YOUR INSTRUCTIONS →
Set down the material again. Keep every line exactly as it is.

PROVIDED MATERIAL →

——

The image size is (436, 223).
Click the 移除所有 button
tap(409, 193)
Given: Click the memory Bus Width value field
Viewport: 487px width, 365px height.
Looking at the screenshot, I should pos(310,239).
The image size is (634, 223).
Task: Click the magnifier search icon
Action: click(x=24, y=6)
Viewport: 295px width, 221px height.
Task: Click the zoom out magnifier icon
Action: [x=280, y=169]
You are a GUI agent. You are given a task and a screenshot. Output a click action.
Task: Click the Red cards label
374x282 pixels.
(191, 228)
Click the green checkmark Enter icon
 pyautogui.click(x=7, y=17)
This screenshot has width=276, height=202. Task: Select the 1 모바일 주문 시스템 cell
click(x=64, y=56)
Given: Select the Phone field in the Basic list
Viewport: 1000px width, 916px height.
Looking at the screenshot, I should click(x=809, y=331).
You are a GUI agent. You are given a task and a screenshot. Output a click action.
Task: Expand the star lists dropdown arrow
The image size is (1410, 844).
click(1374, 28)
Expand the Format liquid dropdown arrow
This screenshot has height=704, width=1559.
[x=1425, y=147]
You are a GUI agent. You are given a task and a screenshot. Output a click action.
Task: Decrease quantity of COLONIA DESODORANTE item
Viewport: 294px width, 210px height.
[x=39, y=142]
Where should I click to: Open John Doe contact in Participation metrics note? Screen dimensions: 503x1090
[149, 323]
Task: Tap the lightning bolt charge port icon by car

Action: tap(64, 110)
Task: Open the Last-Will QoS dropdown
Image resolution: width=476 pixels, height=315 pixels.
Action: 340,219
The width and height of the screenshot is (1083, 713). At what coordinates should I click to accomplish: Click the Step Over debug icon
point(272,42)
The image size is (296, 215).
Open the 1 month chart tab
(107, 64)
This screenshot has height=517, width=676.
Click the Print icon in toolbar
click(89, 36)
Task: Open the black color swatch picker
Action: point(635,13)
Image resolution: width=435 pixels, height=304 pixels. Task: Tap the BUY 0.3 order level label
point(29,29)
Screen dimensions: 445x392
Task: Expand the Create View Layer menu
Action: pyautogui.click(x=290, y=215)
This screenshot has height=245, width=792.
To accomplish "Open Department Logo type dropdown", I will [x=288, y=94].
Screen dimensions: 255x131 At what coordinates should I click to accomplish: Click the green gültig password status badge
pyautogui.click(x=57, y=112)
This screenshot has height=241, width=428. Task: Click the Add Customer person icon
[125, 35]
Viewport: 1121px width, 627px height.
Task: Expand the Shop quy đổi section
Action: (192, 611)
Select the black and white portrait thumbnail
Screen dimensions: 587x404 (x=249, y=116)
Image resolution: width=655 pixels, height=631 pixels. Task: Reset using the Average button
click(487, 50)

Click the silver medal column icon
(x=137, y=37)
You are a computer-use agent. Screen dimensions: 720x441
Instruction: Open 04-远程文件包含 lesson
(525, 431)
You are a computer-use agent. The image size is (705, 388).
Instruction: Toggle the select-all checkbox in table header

——

EXERCISE SOLUTION →
The image size is (436, 223).
Click the 移除所有 button
tap(409, 193)
Given: Click the memory Bus Width value field
Viewport: 487px width, 365px height.
Looking at the screenshot, I should pos(310,239).
The image size is (634, 223).
Task: Click the magnifier search icon
Action: click(x=24, y=6)
Viewport: 295px width, 221px height.
Task: Click the zoom out magnifier icon
Action: [x=280, y=169]
You are a GUI agent. You are given a task and a screenshot. Output a click action.
Task: Click the Red cards label
374x282 pixels.
(191, 228)
Click the green checkmark Enter icon
 pyautogui.click(x=7, y=17)
This screenshot has width=276, height=202. Task: Select the 1 모바일 주문 시스템 cell
click(x=64, y=56)
Given: Select the Phone field in the Basic list
Viewport: 1000px width, 916px height.
Looking at the screenshot, I should click(x=809, y=331).
You are a GUI agent. You are given a task and a screenshot. Output a click action.
Task: Expand the star lists dropdown arrow
The image size is (1410, 844).
click(1374, 28)
Expand the Format liquid dropdown arrow
This screenshot has height=704, width=1559.
[x=1425, y=147]
You are a GUI agent. You are given a task and a screenshot. Output a click action.
Task: Decrease quantity of COLONIA DESODORANTE item
Viewport: 294px width, 210px height.
[x=39, y=142]
Where should I click to: Open John Doe contact in Participation metrics note? Screen dimensions: 503x1090
[149, 323]
Task: Tap the lightning bolt charge port icon by car

Action: tap(64, 110)
Task: Open the Last-Will QoS dropdown
Image resolution: width=476 pixels, height=315 pixels.
Action: 340,219
The width and height of the screenshot is (1083, 713). At what coordinates should I click to accomplish: Click the Step Over debug icon
point(272,42)
The image size is (296, 215).
Open the 1 month chart tab
(107, 64)
This screenshot has height=517, width=676.
Click the Print icon in toolbar
click(89, 36)
Task: Open the black color swatch picker
Action: point(635,13)
Image resolution: width=435 pixels, height=304 pixels. Task: Tap the BUY 0.3 order level label
point(29,29)
Screen dimensions: 445x392
Task: Expand the Create View Layer menu
Action: pyautogui.click(x=290, y=215)
This screenshot has height=245, width=792.
To accomplish "Open Department Logo type dropdown", I will [x=288, y=94].
Screen dimensions: 255x131 At what coordinates should I click to accomplish: Click the green gültig password status badge
pyautogui.click(x=57, y=112)
This screenshot has height=241, width=428. Task: Click the Add Customer person icon
[125, 35]
Viewport: 1121px width, 627px height.
Task: Expand the Shop quy đổi section
Action: (192, 611)
Select the black and white portrait thumbnail
Screen dimensions: 587x404 (x=249, y=116)
Image resolution: width=655 pixels, height=631 pixels. Task: Reset using the Average button
click(487, 50)

Click the silver medal column icon
(x=137, y=37)
You are a computer-use agent. Screen dimensions: 720x441
Instruction: Open 04-远程文件包含 lesson
(525, 431)
You are a computer-use agent. The image size is (705, 388).
Instruction: Toggle the select-all checkbox in table header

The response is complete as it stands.